I’d second the recommendations for Schubert and Beethoven, but only if they were required by law to focus on chamber music. That’s where both were truly exceptional in the late period IMHO.
Ah, so very true about chamber music, that most private of genres. Just compare the public works of Shostakovich with his private, and absolutely incredible, string quartets.

Webern is an interesting choice. Where would/could he have gone.
 
Ahhh... yes, Schubert and Mozart are the obvious contenders. I'm fairly sure that our modern medical bag could have kept them going for a fair few years.

But... their output is already perfect. Schubert, in particular, had achieved his potential in the most complete way imaginable through his astonishing productivity. If we have to have league tables of composers, Schubert is already in the top two or three, every single season, for me.

What about those who showed great promise, yet to be completely revealed?
 
What about those who showed great promise, yet to be completely revealed?

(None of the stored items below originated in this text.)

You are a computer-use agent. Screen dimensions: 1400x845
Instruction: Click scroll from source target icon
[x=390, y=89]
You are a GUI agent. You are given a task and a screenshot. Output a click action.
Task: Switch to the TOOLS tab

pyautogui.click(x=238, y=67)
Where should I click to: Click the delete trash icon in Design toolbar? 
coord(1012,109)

George Butterworth, killed in action in WWI, aged 31. Could have maybe rivalled his friend Vaughan Williams otherwise?

Webern was 62 when he died and his music was ever-decreasing circles IMO. His friend Alban Berg was much more interesting, he died of an infected mosquito bite in 1935, aged 50. His Violin Concerto was one of his last pieces, still to be premiered when he died and showed he really had somewhere to go.